If a shop can’t locate a suitable board to swap in, then you have to replace the PC. Recovering the data is trivial though; just put the hard drive in the new system and copy the data over.
How one goes about foiling a plot to release a virus is another question. Perhaps a double agent sabotoged the code, or perhaps they infiltrated the group, got a copy of the code, and tipped it off to antivirus vendors. It doesn’t really matter; that’s the NSA’s job and what matters is that they did their job.
In other news, the mail carrier delivered my mail yesterday, and the day before too. Stop the presses.
But I also question the actual damage behind this plot. Bricking a pile of BIOSes would be an inconvenience for a lot of people, but what would they do? They would take their computers in to a repair shop. The computer would be repaired or replaced. A lot of struggling retailers would get a boom in new business. Intel, AMD and Microsoft would get a nice bump in profits. Apple might too, as some of the victims might switch to Apple kit. And a lot of vulnerable computers running outdated software would get replaced with newer, more secure systems.
It would be painful, but there could be some long-term benefits, much like the analog to digital conversion of television a few years ago, which caused a boom in HDTV sales. And in the end, national security would increase.
And that’s assuming the attack was successful. The mechanism to get at the BIOS in order to change it varies. Dealing with all of those variables isn’t necessarily impossible, but it’s difficult, even with AMI’s source code leak. CIH was successful because the chipset it targeted, the Intel 430TX, was extremely common at the time. Nothing today is as dominant as the 430TX was in 1998, and people keep their PCs much longer now than they did then.

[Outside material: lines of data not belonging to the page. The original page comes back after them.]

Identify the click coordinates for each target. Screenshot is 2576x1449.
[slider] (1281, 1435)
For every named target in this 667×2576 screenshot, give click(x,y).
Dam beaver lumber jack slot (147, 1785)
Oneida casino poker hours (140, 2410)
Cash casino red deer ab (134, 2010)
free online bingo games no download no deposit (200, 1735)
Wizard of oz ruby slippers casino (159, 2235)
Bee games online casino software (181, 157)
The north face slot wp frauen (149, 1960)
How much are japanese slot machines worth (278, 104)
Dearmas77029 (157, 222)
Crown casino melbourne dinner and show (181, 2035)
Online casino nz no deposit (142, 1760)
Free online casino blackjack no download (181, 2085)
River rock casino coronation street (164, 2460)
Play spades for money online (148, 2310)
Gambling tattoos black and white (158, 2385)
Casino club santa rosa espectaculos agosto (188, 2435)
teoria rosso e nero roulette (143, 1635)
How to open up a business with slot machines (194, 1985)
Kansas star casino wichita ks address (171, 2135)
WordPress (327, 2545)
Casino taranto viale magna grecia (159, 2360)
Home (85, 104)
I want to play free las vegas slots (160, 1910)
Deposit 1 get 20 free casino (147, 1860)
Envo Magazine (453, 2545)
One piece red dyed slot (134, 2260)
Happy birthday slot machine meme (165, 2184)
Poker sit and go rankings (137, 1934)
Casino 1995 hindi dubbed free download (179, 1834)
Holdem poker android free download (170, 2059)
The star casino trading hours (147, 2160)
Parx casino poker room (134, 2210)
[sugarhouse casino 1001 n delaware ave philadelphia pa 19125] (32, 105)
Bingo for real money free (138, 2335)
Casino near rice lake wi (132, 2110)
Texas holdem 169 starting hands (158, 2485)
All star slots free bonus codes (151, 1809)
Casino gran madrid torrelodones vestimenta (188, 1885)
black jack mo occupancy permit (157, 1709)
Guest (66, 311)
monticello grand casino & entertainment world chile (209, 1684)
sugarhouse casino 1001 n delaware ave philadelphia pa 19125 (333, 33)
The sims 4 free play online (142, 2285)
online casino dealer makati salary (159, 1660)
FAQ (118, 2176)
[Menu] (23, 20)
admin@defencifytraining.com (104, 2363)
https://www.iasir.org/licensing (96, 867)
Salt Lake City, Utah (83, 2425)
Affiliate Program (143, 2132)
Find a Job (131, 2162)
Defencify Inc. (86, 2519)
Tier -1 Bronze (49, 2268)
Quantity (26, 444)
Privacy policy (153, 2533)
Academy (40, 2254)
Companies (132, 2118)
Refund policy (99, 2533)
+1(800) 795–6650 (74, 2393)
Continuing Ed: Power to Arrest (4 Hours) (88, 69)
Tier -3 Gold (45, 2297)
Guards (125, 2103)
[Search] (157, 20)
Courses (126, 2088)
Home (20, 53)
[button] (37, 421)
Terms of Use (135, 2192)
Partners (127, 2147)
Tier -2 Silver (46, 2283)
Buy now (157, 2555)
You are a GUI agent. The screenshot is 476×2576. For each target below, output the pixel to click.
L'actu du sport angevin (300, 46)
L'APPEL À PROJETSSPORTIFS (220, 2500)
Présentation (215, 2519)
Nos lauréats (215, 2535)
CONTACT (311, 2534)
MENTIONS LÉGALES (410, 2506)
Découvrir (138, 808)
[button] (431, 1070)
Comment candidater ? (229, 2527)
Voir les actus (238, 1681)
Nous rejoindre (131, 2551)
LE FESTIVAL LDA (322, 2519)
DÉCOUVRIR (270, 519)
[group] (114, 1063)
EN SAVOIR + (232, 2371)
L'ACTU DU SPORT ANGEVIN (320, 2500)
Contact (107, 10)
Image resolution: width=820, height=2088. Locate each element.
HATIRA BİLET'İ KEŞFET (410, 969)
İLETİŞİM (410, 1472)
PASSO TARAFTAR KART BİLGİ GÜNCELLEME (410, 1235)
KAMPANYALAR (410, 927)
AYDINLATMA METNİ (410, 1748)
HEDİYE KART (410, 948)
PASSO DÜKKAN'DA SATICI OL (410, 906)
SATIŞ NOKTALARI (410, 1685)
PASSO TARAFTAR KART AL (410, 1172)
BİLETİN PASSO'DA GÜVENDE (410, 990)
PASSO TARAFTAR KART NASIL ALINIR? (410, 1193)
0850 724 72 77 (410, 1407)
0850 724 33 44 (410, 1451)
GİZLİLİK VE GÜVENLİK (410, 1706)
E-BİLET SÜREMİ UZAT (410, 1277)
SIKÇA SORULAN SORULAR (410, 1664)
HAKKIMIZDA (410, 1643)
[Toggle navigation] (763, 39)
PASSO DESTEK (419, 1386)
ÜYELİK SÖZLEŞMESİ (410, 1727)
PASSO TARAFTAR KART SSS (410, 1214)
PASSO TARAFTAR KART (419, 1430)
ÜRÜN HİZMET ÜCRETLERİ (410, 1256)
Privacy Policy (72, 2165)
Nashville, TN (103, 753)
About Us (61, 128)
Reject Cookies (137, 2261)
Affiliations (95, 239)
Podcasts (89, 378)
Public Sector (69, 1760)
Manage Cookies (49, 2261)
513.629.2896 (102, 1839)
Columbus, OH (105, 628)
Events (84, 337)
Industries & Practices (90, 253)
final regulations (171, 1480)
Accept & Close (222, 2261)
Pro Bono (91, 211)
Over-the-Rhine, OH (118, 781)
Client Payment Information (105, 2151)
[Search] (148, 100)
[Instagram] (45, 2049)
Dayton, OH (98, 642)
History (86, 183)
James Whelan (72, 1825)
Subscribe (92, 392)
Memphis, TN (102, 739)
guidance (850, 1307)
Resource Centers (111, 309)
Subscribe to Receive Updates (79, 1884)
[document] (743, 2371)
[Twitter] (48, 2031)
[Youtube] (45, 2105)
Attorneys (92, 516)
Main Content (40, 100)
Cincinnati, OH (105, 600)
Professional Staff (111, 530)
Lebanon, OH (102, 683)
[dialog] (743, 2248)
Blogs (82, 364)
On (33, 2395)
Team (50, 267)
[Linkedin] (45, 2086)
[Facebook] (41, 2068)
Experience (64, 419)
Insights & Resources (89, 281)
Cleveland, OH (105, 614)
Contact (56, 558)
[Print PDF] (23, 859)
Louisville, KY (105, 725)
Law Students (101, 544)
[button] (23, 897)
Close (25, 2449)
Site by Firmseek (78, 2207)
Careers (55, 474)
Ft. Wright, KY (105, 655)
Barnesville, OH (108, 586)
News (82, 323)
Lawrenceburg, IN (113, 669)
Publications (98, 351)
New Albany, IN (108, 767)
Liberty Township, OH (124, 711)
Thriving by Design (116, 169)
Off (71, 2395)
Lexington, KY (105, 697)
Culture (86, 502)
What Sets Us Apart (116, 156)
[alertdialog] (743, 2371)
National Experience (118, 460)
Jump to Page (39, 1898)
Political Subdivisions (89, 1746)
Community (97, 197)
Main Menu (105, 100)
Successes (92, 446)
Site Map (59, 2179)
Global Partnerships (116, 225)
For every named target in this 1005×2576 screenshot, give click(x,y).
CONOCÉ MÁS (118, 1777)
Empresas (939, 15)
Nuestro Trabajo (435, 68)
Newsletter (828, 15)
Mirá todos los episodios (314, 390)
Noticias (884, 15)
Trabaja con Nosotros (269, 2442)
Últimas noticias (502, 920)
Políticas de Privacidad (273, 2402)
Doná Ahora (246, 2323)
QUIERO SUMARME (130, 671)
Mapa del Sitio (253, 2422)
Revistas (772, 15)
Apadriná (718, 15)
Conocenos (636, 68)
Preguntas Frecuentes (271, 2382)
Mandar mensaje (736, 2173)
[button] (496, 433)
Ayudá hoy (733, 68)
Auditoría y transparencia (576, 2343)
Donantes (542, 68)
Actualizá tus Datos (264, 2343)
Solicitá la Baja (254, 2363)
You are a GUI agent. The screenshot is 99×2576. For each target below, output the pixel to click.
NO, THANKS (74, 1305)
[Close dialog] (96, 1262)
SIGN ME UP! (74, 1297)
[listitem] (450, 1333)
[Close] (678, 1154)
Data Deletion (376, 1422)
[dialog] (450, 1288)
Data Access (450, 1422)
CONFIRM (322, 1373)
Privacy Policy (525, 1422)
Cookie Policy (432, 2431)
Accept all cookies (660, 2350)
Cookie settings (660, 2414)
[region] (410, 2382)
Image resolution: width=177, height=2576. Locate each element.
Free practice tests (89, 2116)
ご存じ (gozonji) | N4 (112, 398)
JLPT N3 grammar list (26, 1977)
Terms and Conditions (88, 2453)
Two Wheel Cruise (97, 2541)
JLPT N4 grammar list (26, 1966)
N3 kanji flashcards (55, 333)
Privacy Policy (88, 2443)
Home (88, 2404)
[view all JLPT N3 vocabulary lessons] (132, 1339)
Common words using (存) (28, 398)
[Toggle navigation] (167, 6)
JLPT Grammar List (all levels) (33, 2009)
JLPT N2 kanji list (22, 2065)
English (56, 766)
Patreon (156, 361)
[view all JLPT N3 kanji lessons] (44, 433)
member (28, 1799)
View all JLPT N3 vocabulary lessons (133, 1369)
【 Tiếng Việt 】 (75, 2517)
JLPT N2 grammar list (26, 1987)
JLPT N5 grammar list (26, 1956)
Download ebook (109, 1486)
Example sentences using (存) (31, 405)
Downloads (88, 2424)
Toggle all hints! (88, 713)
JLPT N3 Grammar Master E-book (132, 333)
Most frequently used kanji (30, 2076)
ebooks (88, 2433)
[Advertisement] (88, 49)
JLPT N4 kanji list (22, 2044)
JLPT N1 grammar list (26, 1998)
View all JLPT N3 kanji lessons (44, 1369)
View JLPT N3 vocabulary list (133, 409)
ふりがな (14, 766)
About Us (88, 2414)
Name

CIH bricked about 60 million computers and caused $1 billion in damage. Replicating that success is likely to be difficult, and it would take more than that to ruin the U.S. economy, if that was the goal.
It’s a puff piece. It reinforces the slight majority of U.S. citizens who approve of the NSA spying on its own citizens because terrorism. Perhaps it sways a few people on the fence. Few, if any, of the people who object will be swayed by something like this, because they object due to deeper political beliefs, or due to deeper issues like the implications of the NSA intentionally weakening cryptographic algorithms. Those same people would also point out that foiling a virus plot is a completely separate issue from a government spying on its own citizens, since the nameless nation-state in the story would have done its R&D on its own networks.